Imagine a loop having a counter that serves as base offset per iteration for accessing various blocks of memory like this example in c.
for (uint64_t i = 0; i < n; i++)
{
doSomethingWith (&data0[i],&otherData[i]);
doSomethingDifferentWith (&data1[i+4],&otherData1[i+8]);
doSomethingElseWith (&data2[i+8],&otherData2[i+4]);
}
This example produces that kind of offset like adressed.
I wonder if it might be beneficial to iterate using stored adresses instead, which comes with the cost of extra instructions produced by pData0++; pOtherdata += 4; pData2 +=8; ... like lea, add, etc.
This is not about how to visualize effects using profilers. My aim is to understand the theory and mechanisms under the hood.

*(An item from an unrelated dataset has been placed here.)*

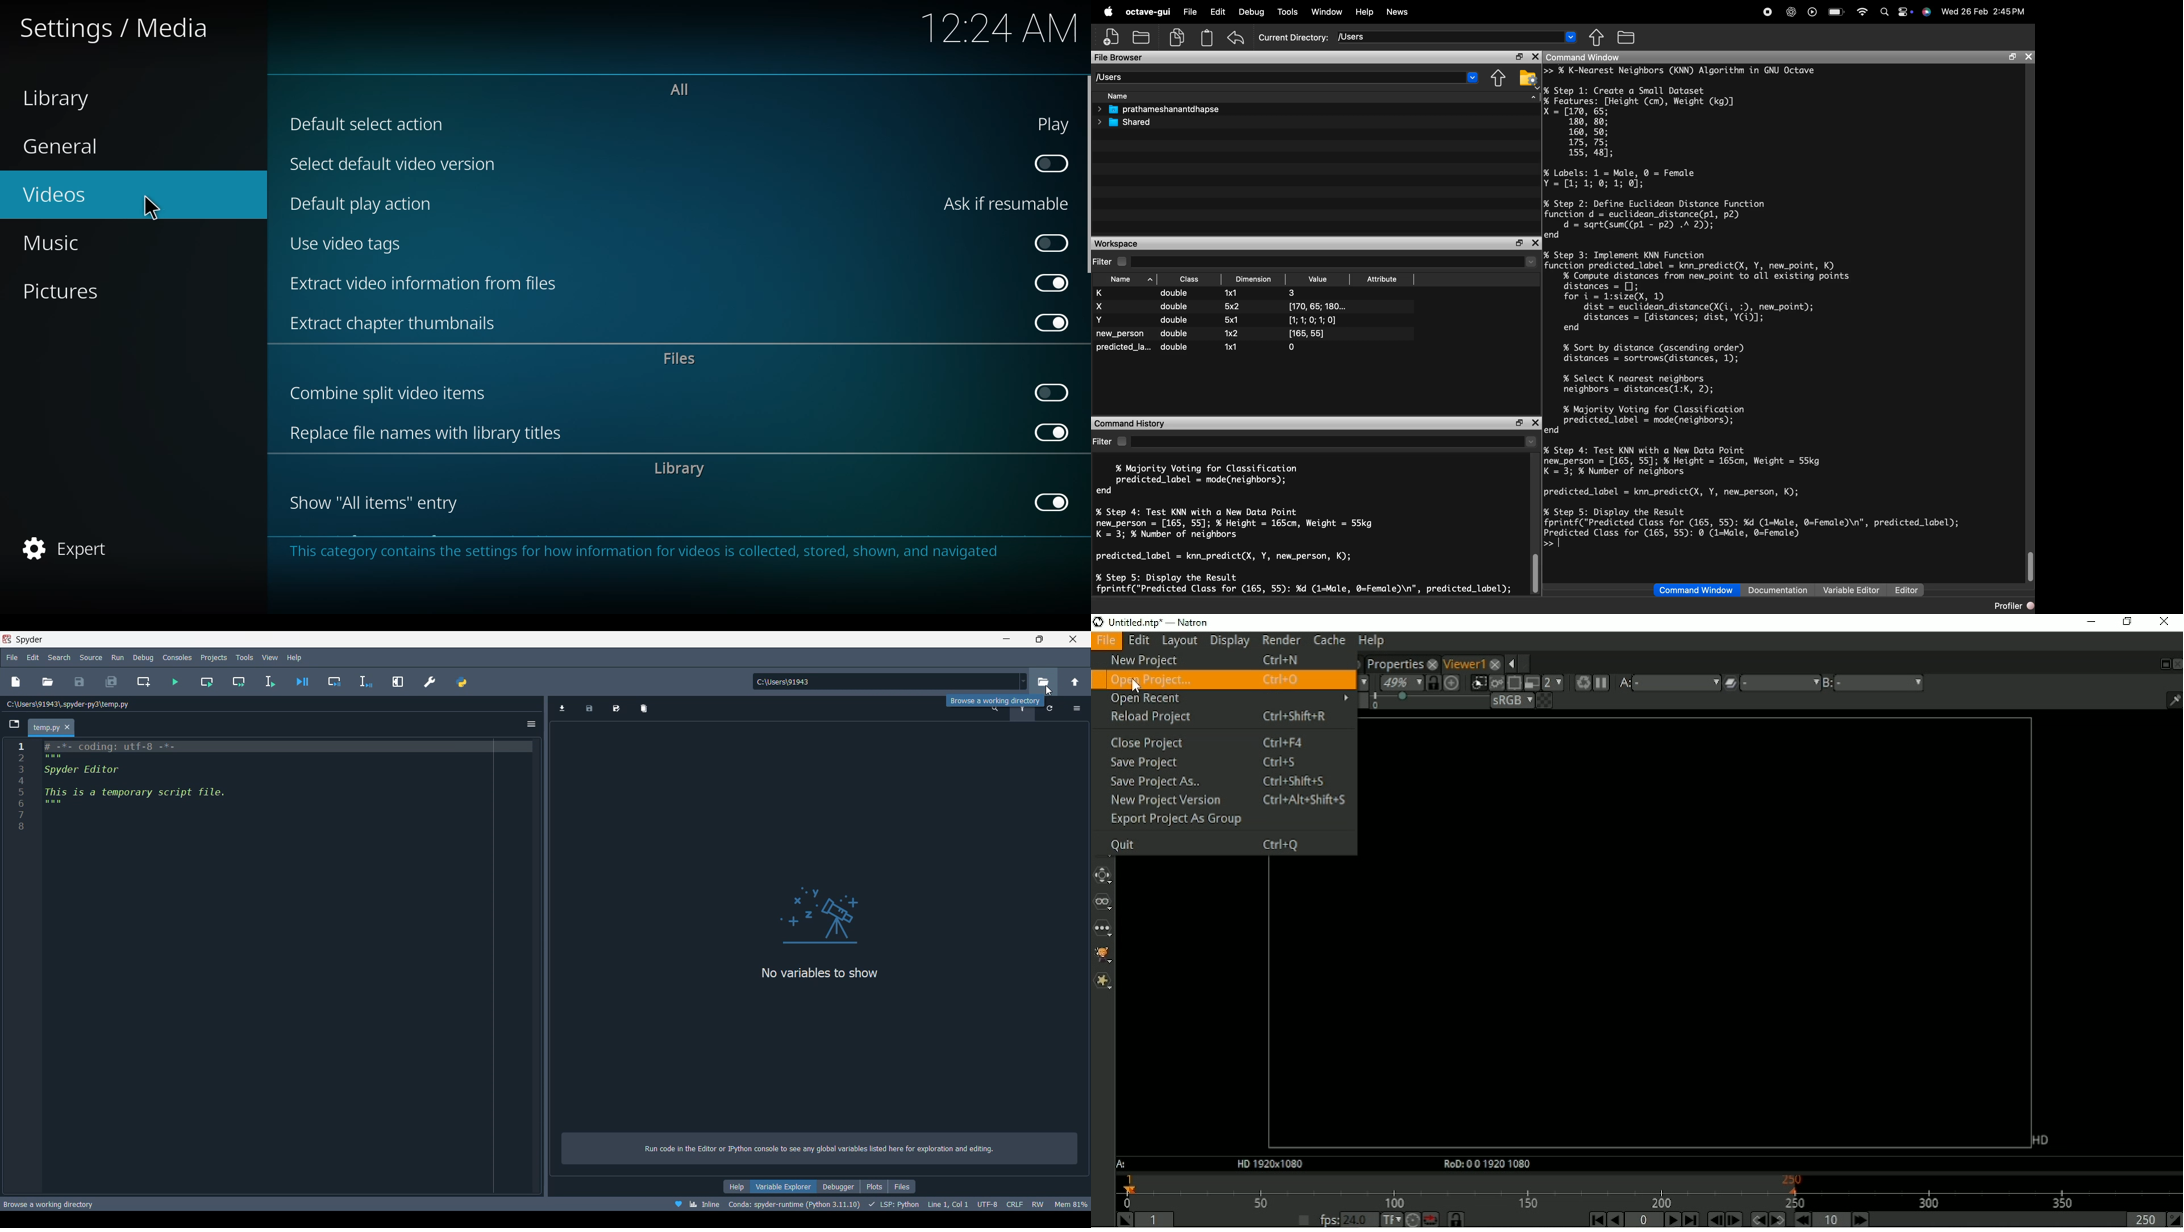 Image resolution: width=2184 pixels, height=1232 pixels. Describe the element at coordinates (121, 27) in the screenshot. I see `settings media` at that location.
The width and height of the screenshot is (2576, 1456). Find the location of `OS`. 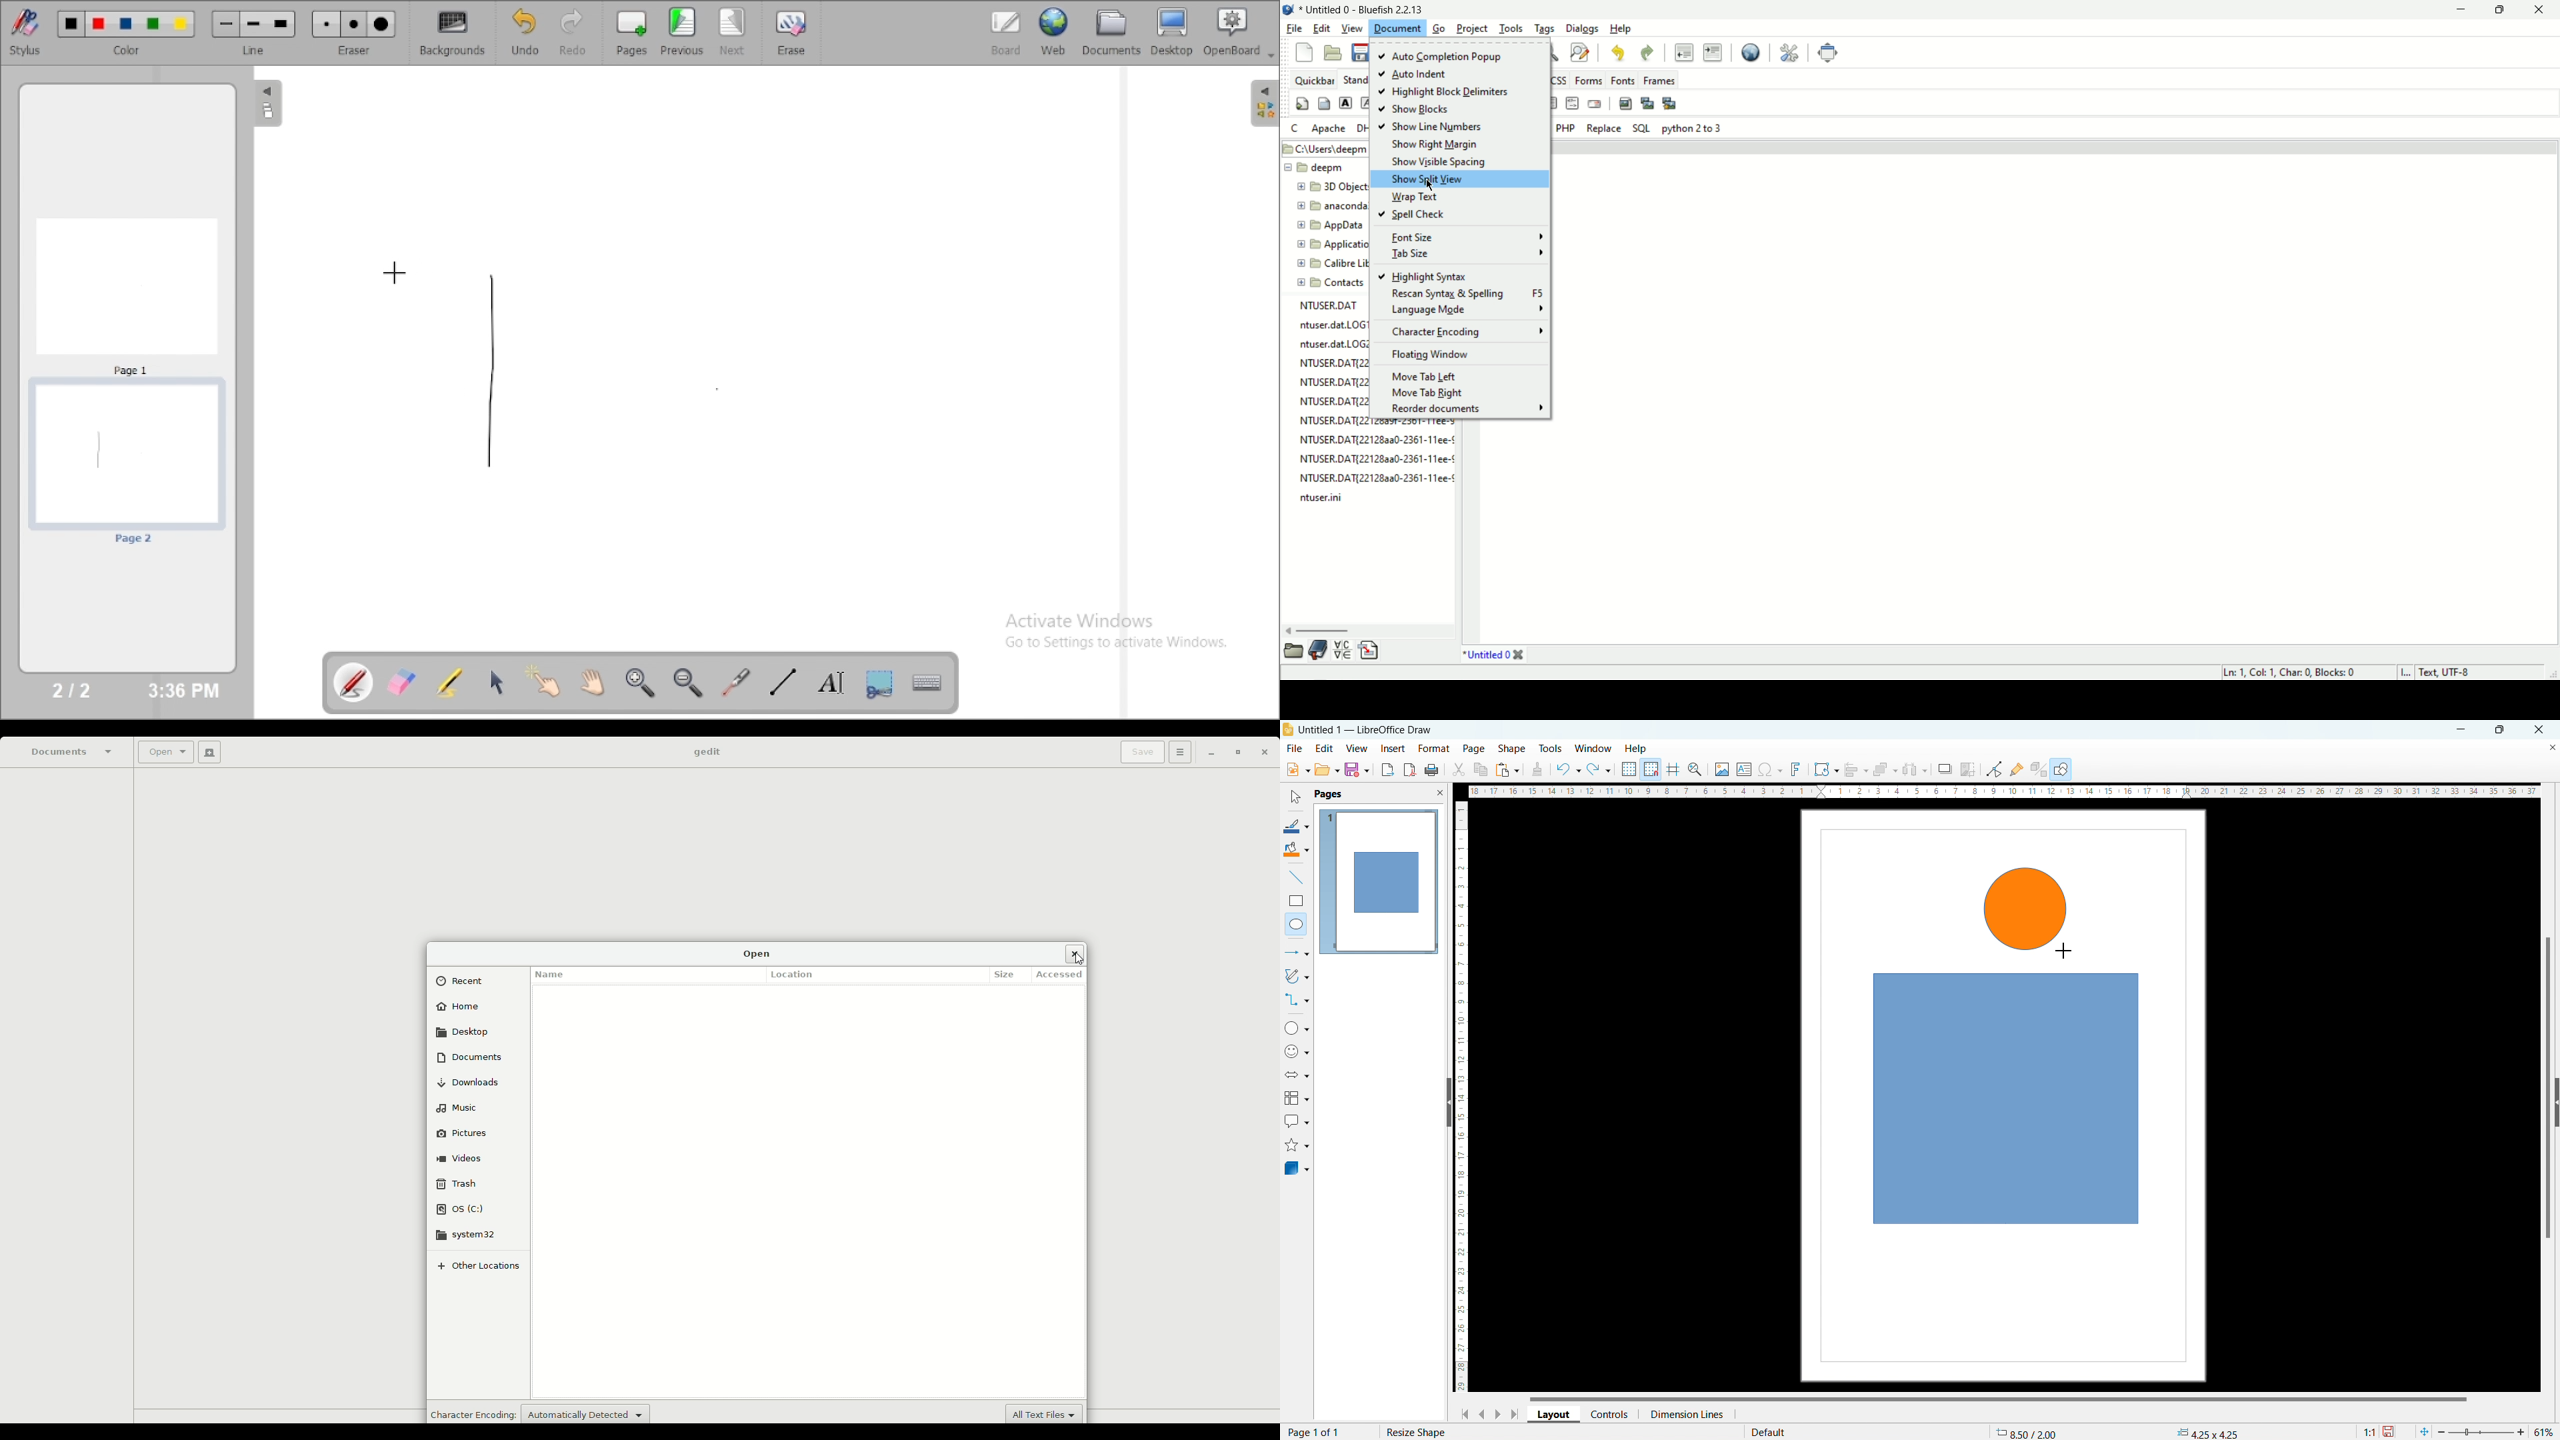

OS is located at coordinates (462, 1209).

The specifics depend on the microarchitecture of the processor you are programming for. Generally speaking, there is a penalty for using a SIB operand if all fields in the operand are filled in, i.e. if there is a base, an index, and a displacement. The penalty is 1 µop extra latency for computing the address.
Refer to Agner Fog's microarchitecture guide for a more detailed explanation.